**TASK DETAILS**. The expected result is an exact copy of the lines from the one holding "The image size is (1280, 749)." to the last line of the material, with pictures removed and nothing added.
======
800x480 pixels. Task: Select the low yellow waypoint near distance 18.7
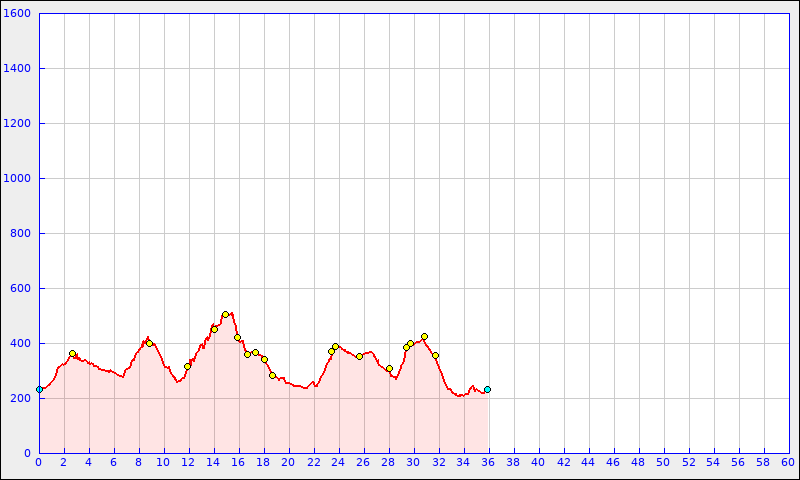[272, 375]
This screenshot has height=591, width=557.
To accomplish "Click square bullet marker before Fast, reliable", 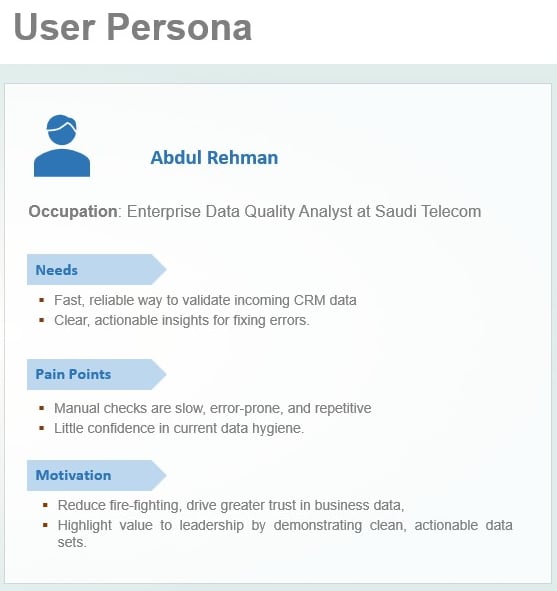I will click(42, 300).
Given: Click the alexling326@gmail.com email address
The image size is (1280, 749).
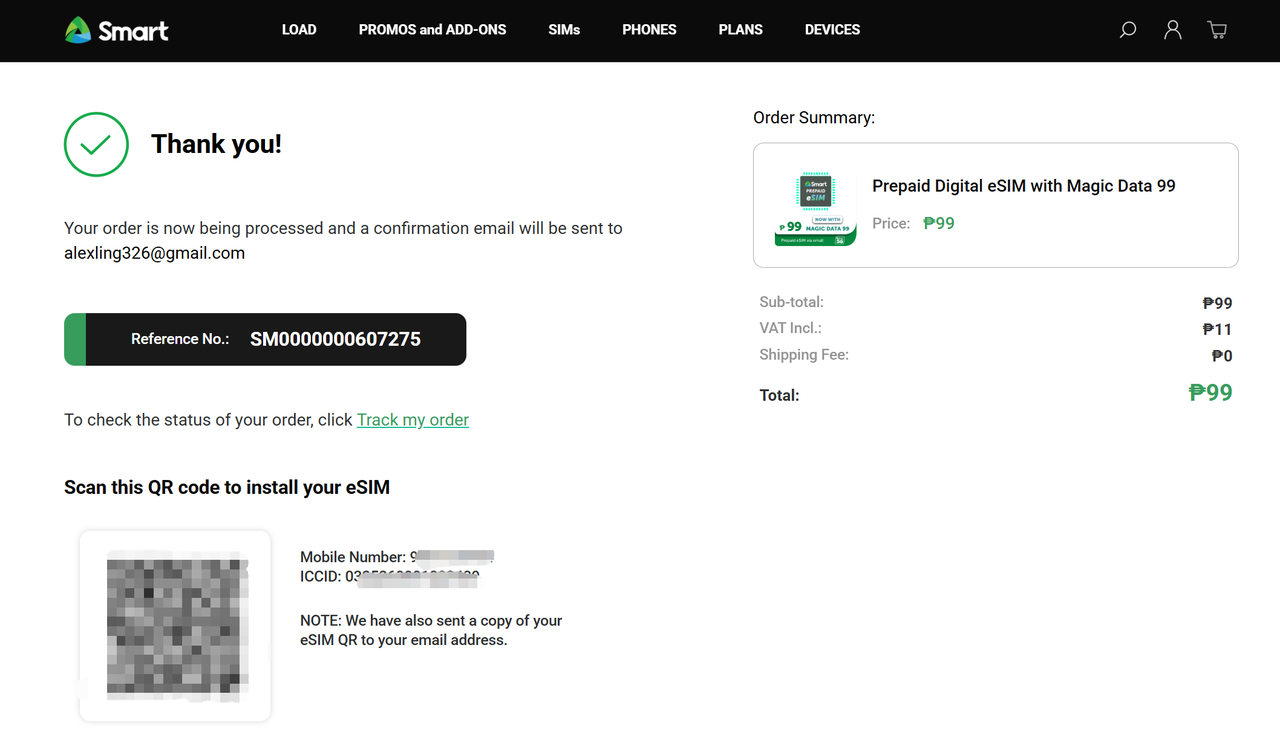Looking at the screenshot, I should coord(154,253).
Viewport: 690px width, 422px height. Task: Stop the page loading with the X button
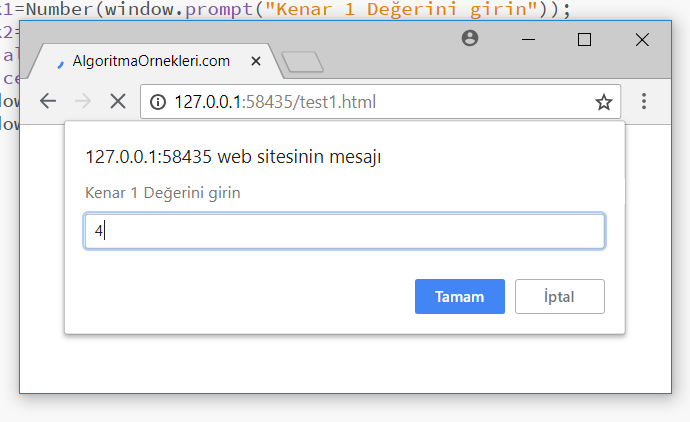point(118,101)
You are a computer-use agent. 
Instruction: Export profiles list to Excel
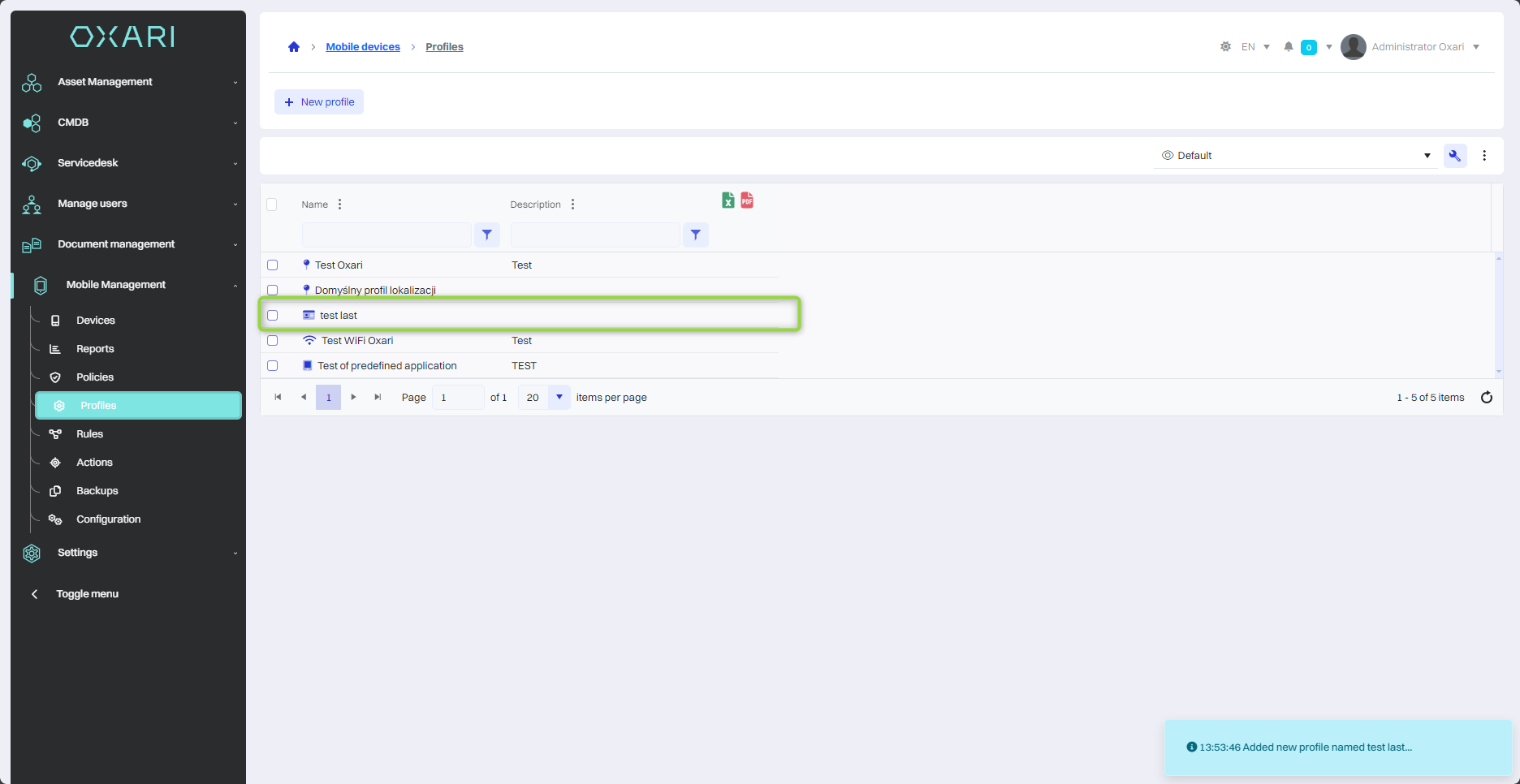728,200
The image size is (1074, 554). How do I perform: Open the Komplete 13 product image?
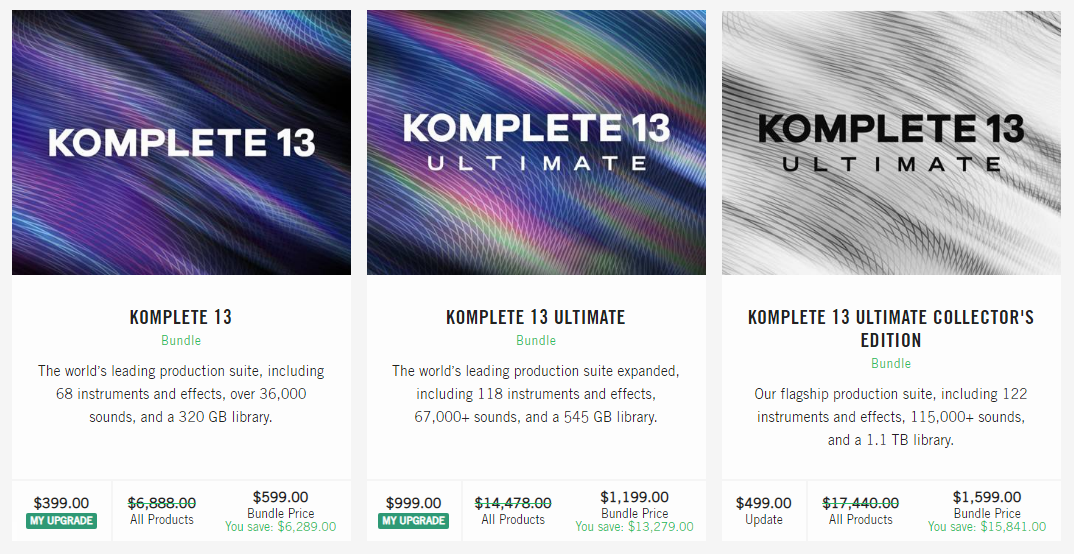181,142
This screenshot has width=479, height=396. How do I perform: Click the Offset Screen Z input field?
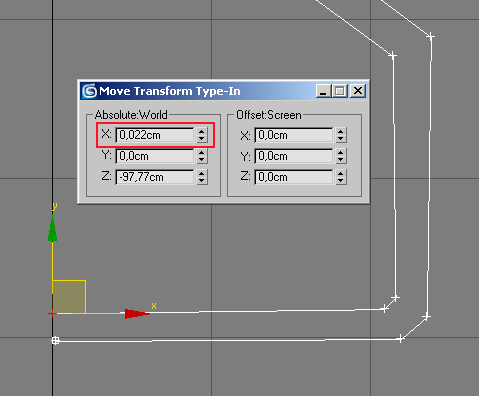click(294, 177)
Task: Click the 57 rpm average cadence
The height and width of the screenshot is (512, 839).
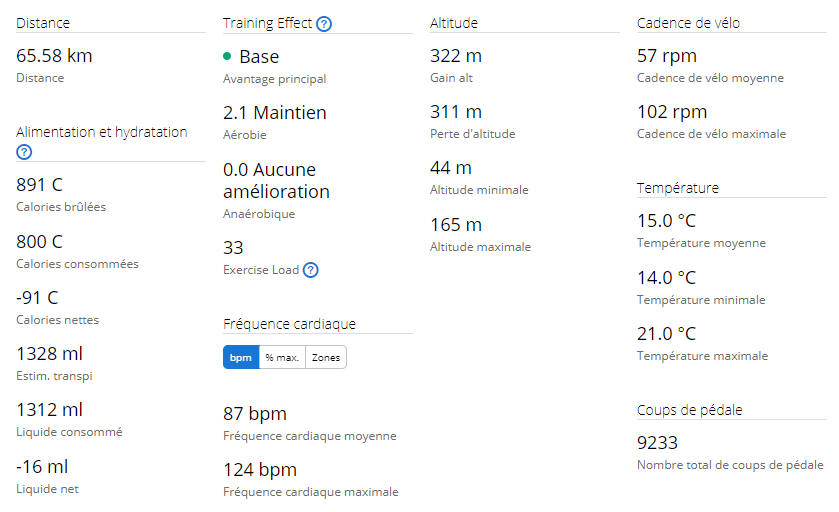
======
**EXPECTED ANSWER**.
The image size is (1280, 749).
Looking at the screenshot, I should coord(154,253).
Viewport: 690px width, 422px height. Task: Stop the page loading with the X button
point(118,101)
You are a computer-use agent. 
Instruction: Export profiles list to Excel
728,200
The image size is (1074, 554). How do I perform: Open the Komplete 13 product image?
181,142
This screenshot has width=479, height=396. How do I perform: Click the Offset Screen Z input field?
click(294, 177)
Task: Click the 57 rpm average cadence
The height and width of the screenshot is (512, 839).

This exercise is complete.